Items from a data source:
◆ ◆ ◆ ◆ ◆ ◆ ◆

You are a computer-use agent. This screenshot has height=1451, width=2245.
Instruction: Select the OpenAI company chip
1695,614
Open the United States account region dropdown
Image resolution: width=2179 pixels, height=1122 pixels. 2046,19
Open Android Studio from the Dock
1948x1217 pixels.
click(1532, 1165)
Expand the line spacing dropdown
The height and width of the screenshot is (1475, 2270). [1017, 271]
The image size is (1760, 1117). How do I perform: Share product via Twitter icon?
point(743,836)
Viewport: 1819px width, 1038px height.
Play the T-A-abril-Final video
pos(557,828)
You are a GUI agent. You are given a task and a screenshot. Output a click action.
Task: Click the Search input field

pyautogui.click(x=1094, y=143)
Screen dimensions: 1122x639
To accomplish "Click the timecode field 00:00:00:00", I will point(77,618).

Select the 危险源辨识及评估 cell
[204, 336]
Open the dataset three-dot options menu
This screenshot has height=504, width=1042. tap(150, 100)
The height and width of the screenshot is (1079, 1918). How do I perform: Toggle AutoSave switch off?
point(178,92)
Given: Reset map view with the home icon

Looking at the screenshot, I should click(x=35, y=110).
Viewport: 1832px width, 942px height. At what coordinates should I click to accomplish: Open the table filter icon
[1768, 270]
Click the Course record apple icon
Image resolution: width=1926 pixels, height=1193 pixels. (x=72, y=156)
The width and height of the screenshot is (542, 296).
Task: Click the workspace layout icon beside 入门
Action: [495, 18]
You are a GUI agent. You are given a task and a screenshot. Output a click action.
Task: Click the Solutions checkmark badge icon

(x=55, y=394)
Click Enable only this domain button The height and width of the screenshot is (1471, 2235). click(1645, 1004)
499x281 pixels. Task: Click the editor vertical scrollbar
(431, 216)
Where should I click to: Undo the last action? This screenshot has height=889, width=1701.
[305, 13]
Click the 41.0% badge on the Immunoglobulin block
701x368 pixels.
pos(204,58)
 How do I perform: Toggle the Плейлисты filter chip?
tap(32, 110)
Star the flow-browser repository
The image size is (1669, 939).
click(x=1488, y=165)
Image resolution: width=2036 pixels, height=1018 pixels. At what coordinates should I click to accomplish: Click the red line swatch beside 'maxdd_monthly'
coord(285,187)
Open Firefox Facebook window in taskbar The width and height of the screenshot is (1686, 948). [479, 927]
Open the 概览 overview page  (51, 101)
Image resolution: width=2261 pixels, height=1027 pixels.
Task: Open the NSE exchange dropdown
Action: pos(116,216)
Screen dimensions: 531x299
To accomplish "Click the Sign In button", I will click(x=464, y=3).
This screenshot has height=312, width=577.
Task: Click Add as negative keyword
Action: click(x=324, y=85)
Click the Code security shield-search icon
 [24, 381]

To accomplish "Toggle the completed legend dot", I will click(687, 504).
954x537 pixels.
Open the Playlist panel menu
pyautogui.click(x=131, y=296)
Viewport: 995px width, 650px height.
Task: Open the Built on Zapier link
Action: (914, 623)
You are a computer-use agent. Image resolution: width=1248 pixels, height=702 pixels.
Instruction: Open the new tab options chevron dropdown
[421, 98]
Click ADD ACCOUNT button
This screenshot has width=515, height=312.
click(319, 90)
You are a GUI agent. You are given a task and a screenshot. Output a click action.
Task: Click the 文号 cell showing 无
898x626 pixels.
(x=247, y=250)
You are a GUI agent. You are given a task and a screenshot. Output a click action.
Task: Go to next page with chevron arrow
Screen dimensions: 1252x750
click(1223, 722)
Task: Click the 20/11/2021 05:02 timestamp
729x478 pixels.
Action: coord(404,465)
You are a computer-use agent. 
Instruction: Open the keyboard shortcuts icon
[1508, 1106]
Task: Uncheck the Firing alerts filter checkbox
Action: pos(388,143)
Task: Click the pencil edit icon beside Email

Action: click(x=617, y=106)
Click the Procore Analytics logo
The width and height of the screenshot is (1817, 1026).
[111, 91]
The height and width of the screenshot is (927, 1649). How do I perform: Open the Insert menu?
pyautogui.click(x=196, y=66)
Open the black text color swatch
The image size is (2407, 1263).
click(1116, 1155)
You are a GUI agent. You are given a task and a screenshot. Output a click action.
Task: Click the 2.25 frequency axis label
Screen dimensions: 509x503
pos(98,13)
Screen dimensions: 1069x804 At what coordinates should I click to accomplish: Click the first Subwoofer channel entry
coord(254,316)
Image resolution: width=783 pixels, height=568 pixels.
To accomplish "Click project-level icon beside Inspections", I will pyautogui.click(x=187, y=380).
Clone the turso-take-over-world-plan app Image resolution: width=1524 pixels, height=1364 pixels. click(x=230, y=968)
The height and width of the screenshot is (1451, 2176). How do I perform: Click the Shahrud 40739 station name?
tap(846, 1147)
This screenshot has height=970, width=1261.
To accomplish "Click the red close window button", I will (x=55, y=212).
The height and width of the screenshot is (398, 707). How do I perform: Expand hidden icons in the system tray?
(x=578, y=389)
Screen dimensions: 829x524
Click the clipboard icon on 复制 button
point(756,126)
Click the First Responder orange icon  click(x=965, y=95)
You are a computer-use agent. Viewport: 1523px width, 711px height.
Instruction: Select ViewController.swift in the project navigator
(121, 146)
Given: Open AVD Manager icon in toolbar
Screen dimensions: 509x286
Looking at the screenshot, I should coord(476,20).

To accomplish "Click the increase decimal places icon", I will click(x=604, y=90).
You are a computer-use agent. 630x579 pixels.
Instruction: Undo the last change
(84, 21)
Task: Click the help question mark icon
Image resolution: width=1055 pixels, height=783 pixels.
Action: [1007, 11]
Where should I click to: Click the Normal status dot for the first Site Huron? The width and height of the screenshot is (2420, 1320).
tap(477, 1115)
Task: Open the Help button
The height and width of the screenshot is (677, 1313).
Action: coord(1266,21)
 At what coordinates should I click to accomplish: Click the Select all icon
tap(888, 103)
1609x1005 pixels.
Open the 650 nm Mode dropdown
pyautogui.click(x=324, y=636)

◆ ◆ ◆ ◆ ◆ ◆ ◆

> _EXERCISE DESCRIPTION_
Look through the records above for the string "window", then copy every line that has it.

> _ANSWER SECTION_
Open Firefox Facebook window in taskbar The width and height of the screenshot is (1686, 948). [479, 927]
To accomplish "Click the red close window button", I will (x=55, y=212).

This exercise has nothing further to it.